I hope this helps. If you still have any questions or find some problems, please do let us know. Regards,
I have again tested the issue at my end but couldn’t reproduce the issue. Can you please share some more details i.e. OS/Machine specs, VS.NET version etc. We’ll have to reproduce the issue at our end to resolved it.
System: Windows XP Professional Version 2002 Service Pack 3 Computer: Intel(R) Core(TM)2 CPU 6400 @ 2.13GHz 3.00 GB of RAM
Visual Studio 2008 Version 9.0.30729.1 SP .NET Framework Version 3.5 SP1
We are using Aspose.Pdf.Kit.dll from "C:\Program Files\Aspose\Aspose.Pdf.Kit for .NET\Bin\net11" and we also tried with the one from "C:\Program Files\Aspose\Aspose.Pdf.Kit for .NET\Bin\net35" with the same results.
Please let me know if you need any other information.
I couldn’t reproduce the issue at my end, although I tested the issue with the specifications mentioned by you. Can you please share some other sample files (two or three) which are having the same problem? In fact, in order to understand the issue and then resolve it, we need to reproduce the issue at our end.
After looking at some other PDF files, I'm basically seeing the character with code 65279 at the beginning of each page for any PDF (see another example attached).
This issue is logged as PDFKITNET-11494 in our issue tracking system.
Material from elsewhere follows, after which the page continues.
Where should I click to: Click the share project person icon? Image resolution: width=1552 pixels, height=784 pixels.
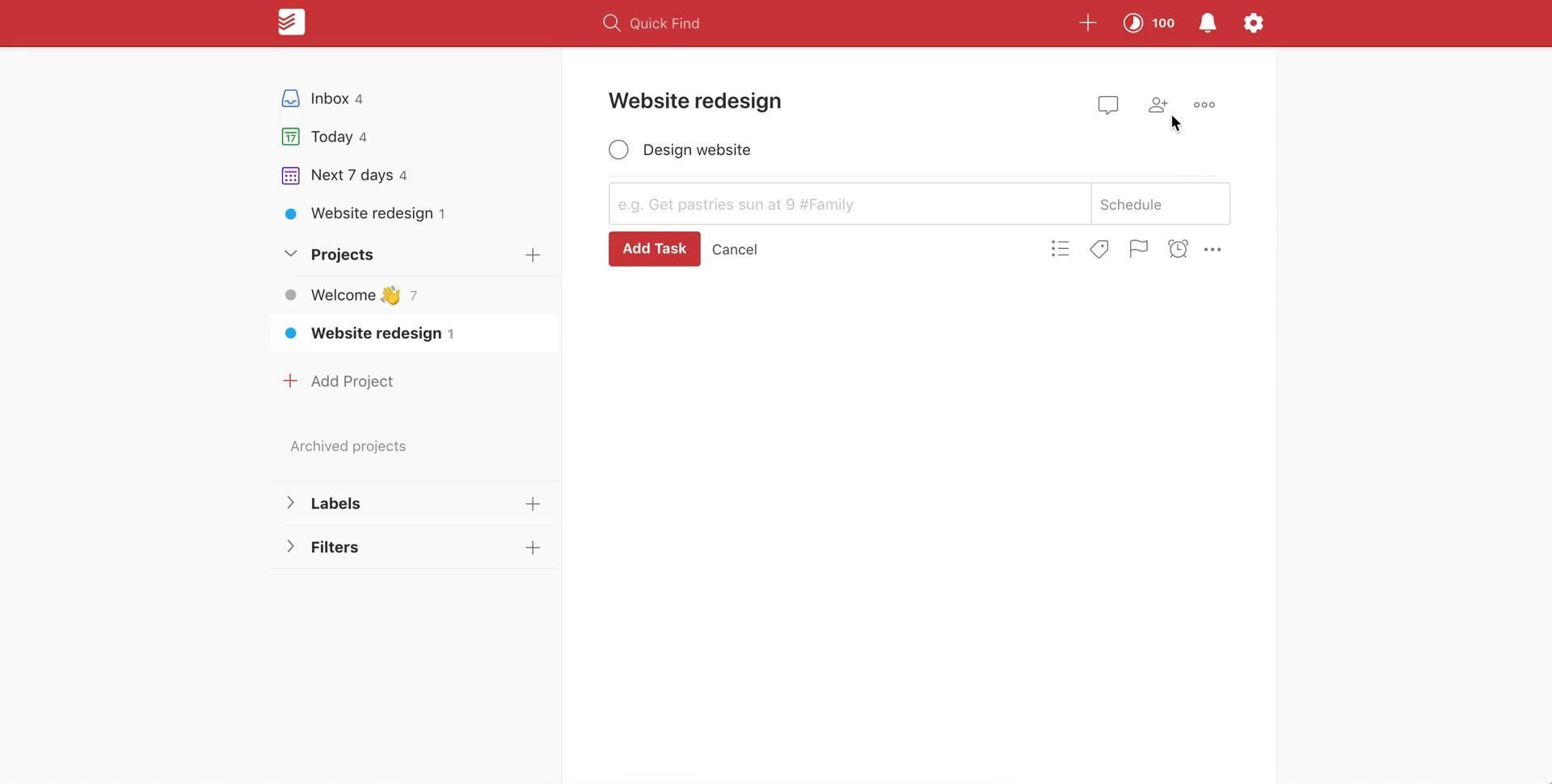point(1158,105)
Our team is looking into the matter and this issue will be resolved in our monthly release due at the end of November.
After replacing Aspose.Pdf.Kit with the latest version (3.9.0.0) I'm still getting the unicode byte order mark at the beginning of the text extracted from any PDF page. I opened Windows process explorer while running our application an it shows the latest version of Aspose.Pdf.Kit (3.9.0.0). Is there something else I can check to make sure I'm using the correct dll?
Is it safe to assume that the unicode bom is going to be at the beginning of the text extracted from each page for **any** PDF? We may have to patch our code to ignore the bom if the fix for this takes much longer.